*Consignes*.
1. Recopiez le passage du texte sur le Hagakure qui va de "livre de Yamamoto" jusqu'à "Delay (découvertes Gallimard)" inclus.
2. Répondez à ces questions à partir du texte sur le Hagakure :
(a) En quelle année les Jésuites étaient-ils venus au Japon ?
(b) Par quelle bataille la guerre pour le pouvoir s'acheva-t-elle, et en quelle année ?
(c) En quelle année le clan Takeda disparut-il entièrement ?
3. Poursuivez le texte sur le Hagakure en enchaînant sur sa dernière phrase.

*Texte fourni*.

HAGAKURE
HAGAKURE

livre de Yamamoto et Jôchô ()

Je ne l'ai pas lu, mais je propose des informations importantes sur son contexte.


"Le Japon éternel" Nelly Delay (découvertes Gallimard)
page 76
"Les structures de la société japonaise reposaient sur des clans formés par les plus grandes familles nobles (Minamoto, Taira, Ashikaga...), leurs vassaux, leurs guerriers et leurs serviteurs. (...) Des luttes de clans éclataient sporadiquement jusqu'à l'engagement, au XVIe siècle, d'une guerre sanglante pour le pouvoir (...) cette guerre s'acheva par la bataille de Sarashino en 1575 et l'anéantissement des armées de Takeda Katsuyori. Les forces étaient inégales : en 1549, les Jésuites étaient venus au Japon pour convertir le pays. Les navires portugais, à bord desquels ils avaient pu atteindre l'archipel, transportaient des fusils, et les Jésuites les avaient utilisés comme présents persuasifs pour tous ceux qui se convertissaient à la foi chrétienne. Nobunaga et Ieyasu acceptèrent ce marché. (...) le clan Takeda disparut entièrement en 1582.
Cette bataille restée célèbre marqua le début d'un changement complet de stratégie, d'armes et d'armures - et le changement, plus important encore peut-être, d'un état d'esprit. L'esprit du bushido demeure un code de conduite mais le comportement sur le champ de bataille est exempt de notions d'honneur au profit de l'efficacité des coups portés."

*Documents de départ*.

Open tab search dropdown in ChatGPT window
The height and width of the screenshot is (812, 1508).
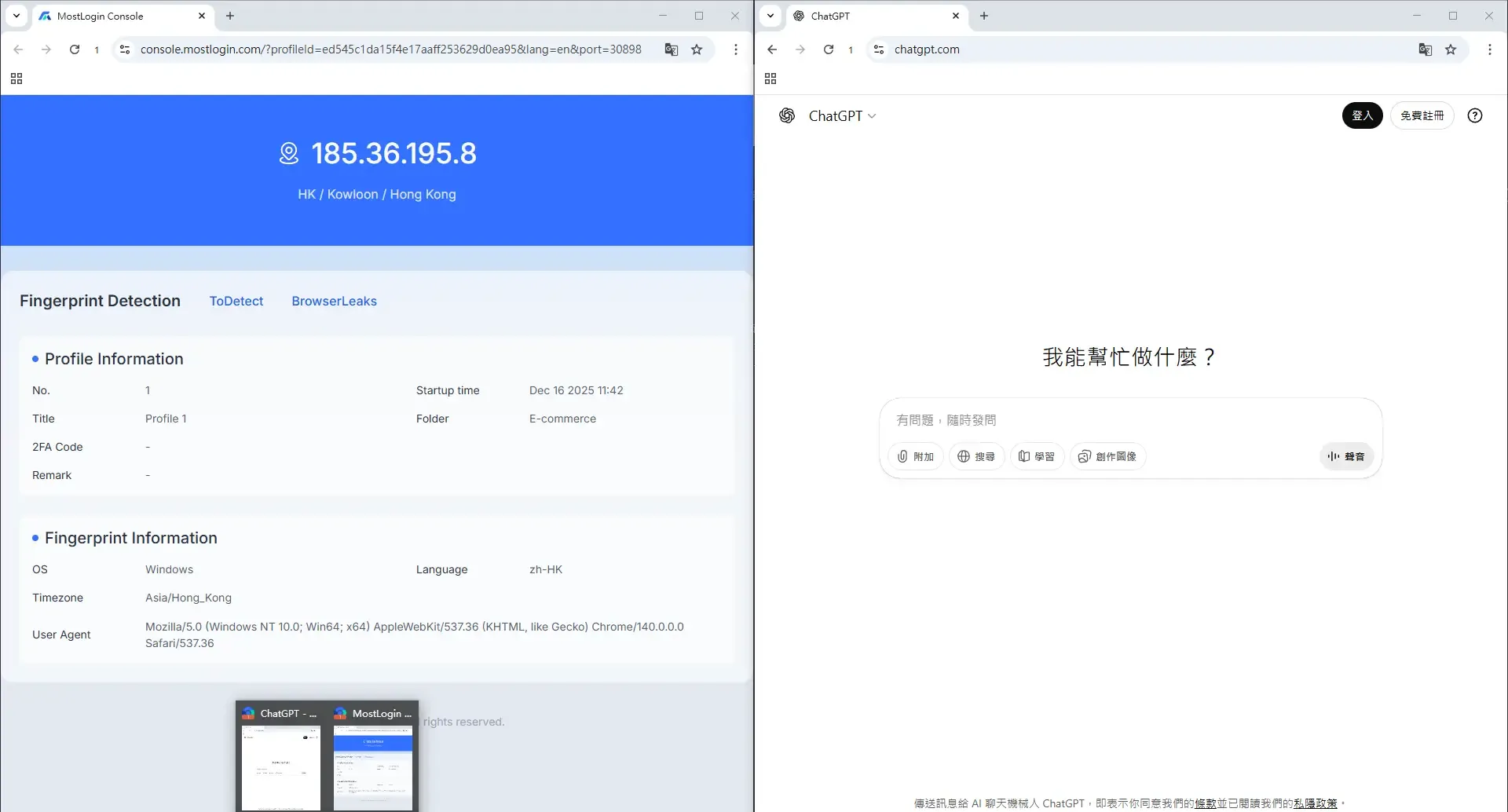(770, 16)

*Réponses par consigne*.
1.
livre de Yamamoto et Jôchô ()

Je ne l'ai pas lu, mais je propose des informations importantes sur son contexte.


"Le Japon éternel" Nelly Delay (découvertes Gallimard)

2.
(a) En 1549.
(b) Par la bataille de Sarashino, en 1575.
(c) En 1582.

3.
"Guerre et paix" Gallimard - fondation Martin Bodmer
page 96, les guerriers samourais et leur idéologie, le bushido
Pierre-François Souyri, université de Genève
page 97 ""Hagakure, "caché parmi les feuilles"" " Il est partie constituante des dispositifs qui ont permis la naissance d'une mystique nationale japonaise au début du XXe siècle et contribué à l'irruption de la violence impérialiste."
"La gloire personnelle, le courage, l'honneur se sont construits comme des valeurs relatives, toujours liées à la victoire qui conditionnait la survie du guerrier, de son domaine et de son lignage. Or, à cette manière de combattre qui passait par l'entraînement à l'équitation et au tir à l'arc s'agrégèrent peu à peu d'autres valeurs comme l'abnégation ou le renoncement à soi, qui devinrent les marques de reconnaissance d'un groupe social particulier, le groupe des samourais."
"Avec la paix de l'époque Tokugawa (1603-1867) et la bureaucratisation relative de la classe guerrière, le bushido fut rejeté par les élites samourais (...) On préféra alors la voie du lettré"
"L'objectif assumé par les shoguns Tokugawa était de faire passer les guerriers du modèle médiéval à un nouveau modèle fondé sur la loi et le droit. Le guerrier devait désormais redouter le non-respect des procédures. (...) et la diffusion de la pensée confucianiste à la chinoise peut être interprétée comme un processus de civilisation des moeurs."


"Au décès de Nabeshima Mitsushige, , daimyô du fief de Saga, l'un de ses samourais, Yamamoto Tsunemoto, ne pouvant suivre son maître dans la mort, décida de confier dans les années 1710 à 1716 à l'un de ses propres disciples ce qui, selon lui, devait être la voie du guerrier idéal."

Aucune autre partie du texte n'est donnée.